WOW! Not sure how I missed this one. A World-class beauty!

Where did you get those red spark plug boots? I love them!


----------



## pcw

now build a nice T-bucket to display the engine ;D

fantastic engine!!
Pascal


----------



## stevehuckss396

Swede  said:
			
		

> Where did you get those red spark plug boots? I love them!



Hi Swede

There was a thread for molding boots by Mr. Graham about a month or so ago. He described the process and recomended the materials. I made the mold and followed his process and there they are. Worked great. You can see my mold in the "small V8" thread and Mr. Graham's mold in the "ignition boot molding" thread.


----------



## awJCKDup

Steve as I have said before, Great job. I was wondering if you knew off the top of your head, and don't spend time looking if you don't know, but how many pieces make up the engine----minus the stand and radiator. Just wondering.
John


----------



## stevehuckss396

awJCKDup  said:
			
		

> Steve as I have said before, Great job. I was wondering if you knew off the top of your head, and don't spend time looking if you don't know, but how many pieces make up the engine----minus the stand and radiator. Just wondering.
> John



No I Dont!

I'm going to count them up tomorrow.


----------



## Swede

> There was a thread for molding boots by Mr. Graham about a month or so ago. He described the process and recomended the materials. I made the mold and followed his process and there they are. Worked great. You can see my mold in the "small V8" thread and Mr. Graham's mold in the "ignition boot molding" thread.
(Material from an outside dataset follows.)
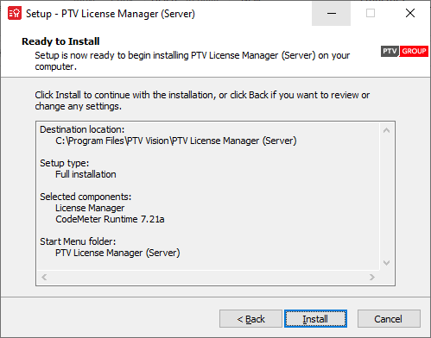431x338 pixels.
Task: Click the 'License Manager' component line
Action: pyautogui.click(x=90, y=208)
Thanks, Steve, I saw that thread but failed to make the connection.

Your engine is also presented beautifully... the stand looks great. Do you have a glass or plexiglass cover for it? I've noticed that exposure to dust and humidity from shelf-sitting for a few years can really take an engine down a notch in appearance... you get corrosion, splotchy brass and aluminum, dust and fuzzball crud in seams and inaccessible nooks and crannies, all hard to get out. Such an engine deserves to be covered when she's not out and running.


----------



## Blue_Rock

Hi Steve

Thanks for sharing with us such a superb piece of design and engineering. Your attention to detail is second to none and I really appreciate the time that you have taken to document this magnificent build. 

I am plodding along with my first engine build, a Webster, and my long-term plan is to build a V8. 
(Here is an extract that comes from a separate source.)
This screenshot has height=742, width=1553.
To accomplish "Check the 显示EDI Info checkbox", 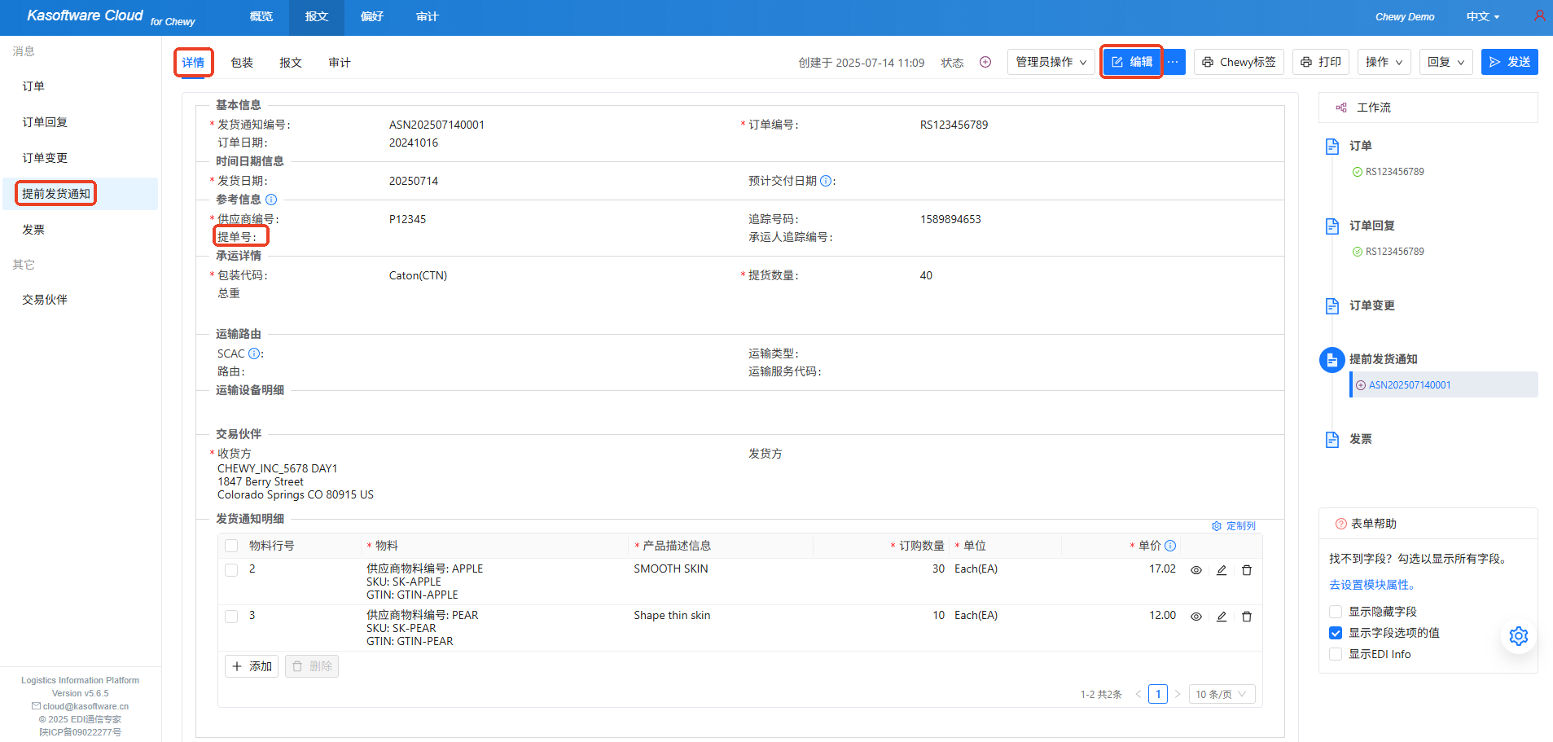I will (1336, 654).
When that time comes, I'd like to have a shot at building your V8. 

Thanks again for the inspiration.


----------



## stevehuckss396

Thank you!

I don't have covers for them. I do need to find a better home for them


Blue_Rock, I was in your shoes just a few years ago. Keep at it and when you are ready, I have the plans for you.


----------



## Boot

Congratulations. What a super terrific project. You are on top of the world as a model maker. Best I have ever seen.


----------



## Lakc

stevehuckss396  said:
			
		

> Thank you!
> 
> I don't have covers for them. I do need to find a better home for them


Next project, gun cabinet with goldenrod dehumidifer and HEPA filtration. ;D


----------



## stevehuckss396

awJCKDup  said:
			
		

> I was wondering if you knew off the top of your head, and don't spend time looking if you don't know, but how many pieces make up the engine----minus the stand and radiator. Just wondering.
> John




Hello John

I missed the part about the stand and radiator.

In total I counted 469 parts. That included everything except the fixtures, mods to gears, templates for gaskets, and everything else that is not in the photos.
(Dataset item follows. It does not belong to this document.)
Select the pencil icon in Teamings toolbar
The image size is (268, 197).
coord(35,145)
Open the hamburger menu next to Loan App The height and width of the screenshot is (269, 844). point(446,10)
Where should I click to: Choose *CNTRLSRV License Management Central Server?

The radiator is maybe 50 of those parts and the stand is about 15. That makes it right around 400.


----------



## awJCKDup

Wow! So if a guy wanted to build one in a year, he'd have to average more than 1 part a day. Hmmmm, with you breaking the way with your plans, that's probably doable, er how many different fixtures did you have to make?
John


----------



## stevehuckss396

awJCKDup  said:
			
		

> how many different fixtures did you have to make?



There is a template for each gasket, a press to assemble the sparkplugs, and fixtures for the exhaust, radiator, ect so a dozen or so.


----------



## robcas631

Unbelievable work of art and machinery!


----------



## d-m

WOW Steve that's a work of art thanks for the journey, I'll miss reading the post's. So whats next?
Dave


----------